In order to ensure a common format for the machine learning when handling data from various laboratories data input fuctions have been writen. For new laboratories or characteristics it may be required to write a data input function.

The characterisation type and source laboratory can be specified when initialising an input. 

```python
exp_dir = os.path.join('Path','to','Experimental','Data)

Exp = OML.Input.experiment(device_dir=exp_dir, characterisation_type='JV', source_laboratory='Deibel')
Exp.standardise_inputs()
```

The current valid source laboratories can be seen in the table below. To be added please contact.

|Laboratory|Label|
|----------|-----|
|OPKM | Deibel |
|HSP | Shoaee |
|Herzig Group | Herzig|
|OghmaNano| Oghma |


### Predictions

With a defined experimental input machine learning predictions may be made based upon this data. The below code may serve as a guide for generating predictions.

```python
import PyOghma_ML as OML
import os

ml_dir = os.path.join('Path','to','OghmaNano','Directory)
exp_dir = os.path.join('Path','to','Experimental','Data)

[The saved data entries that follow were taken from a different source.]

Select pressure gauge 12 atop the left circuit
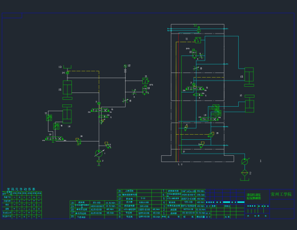The height and width of the screenshot is (230, 297). point(125,66)
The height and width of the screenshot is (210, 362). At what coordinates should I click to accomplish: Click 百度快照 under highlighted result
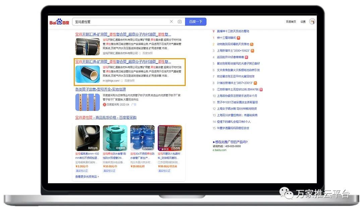pyautogui.click(x=129, y=81)
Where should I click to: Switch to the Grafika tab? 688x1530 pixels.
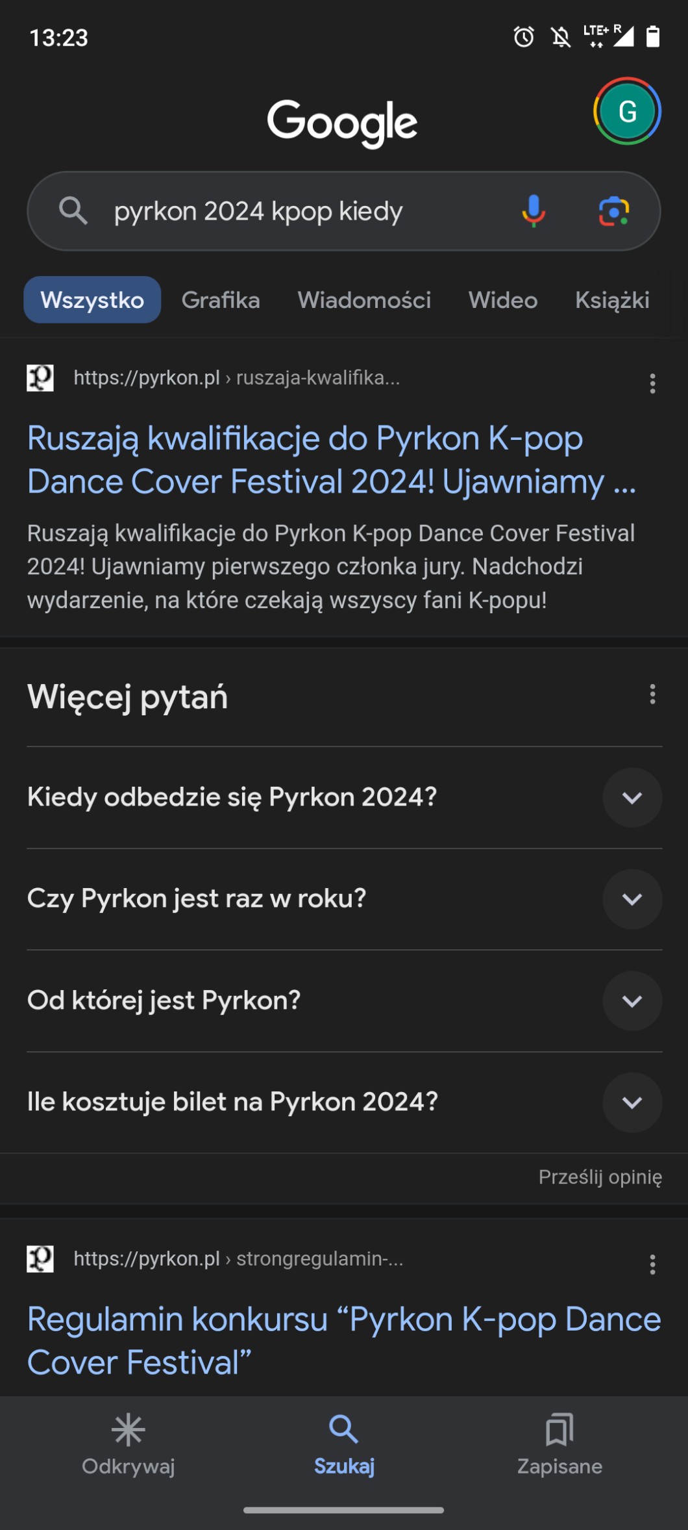(x=221, y=300)
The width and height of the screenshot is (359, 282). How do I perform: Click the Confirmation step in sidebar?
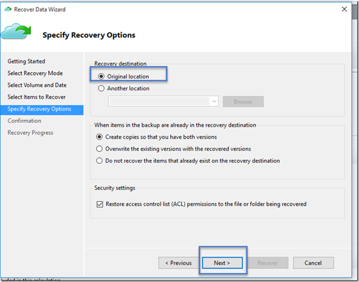pos(25,121)
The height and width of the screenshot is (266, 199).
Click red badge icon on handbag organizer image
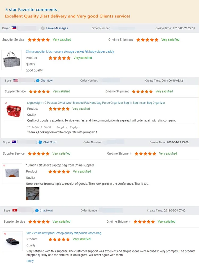coord(6,103)
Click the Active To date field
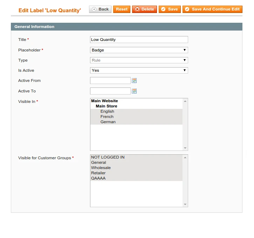Viewport: 254px width, 238px height. (110, 91)
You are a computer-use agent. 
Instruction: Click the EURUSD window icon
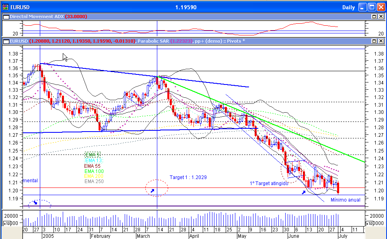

Exp = OML.Input.experiment(device_dir=exp_dir, characterisation_type='JV', source_laboratory='Deibel')
Exp.standardise_inputs()

A = OML.Networks.initialise(ml_dir, network_type='Point')

A.predict(Exp)

O = OML.Output(A, Exp)
O.build_report()
O.save_report('DeviceReport')
```

By default, PyOghma_ML will output both a latex based report of predictions accompanied by the networks respective confusion matrices and csv table of the predicted values.


## Authors

- [@CaiWilliams](https://github.com/CaiWilliams)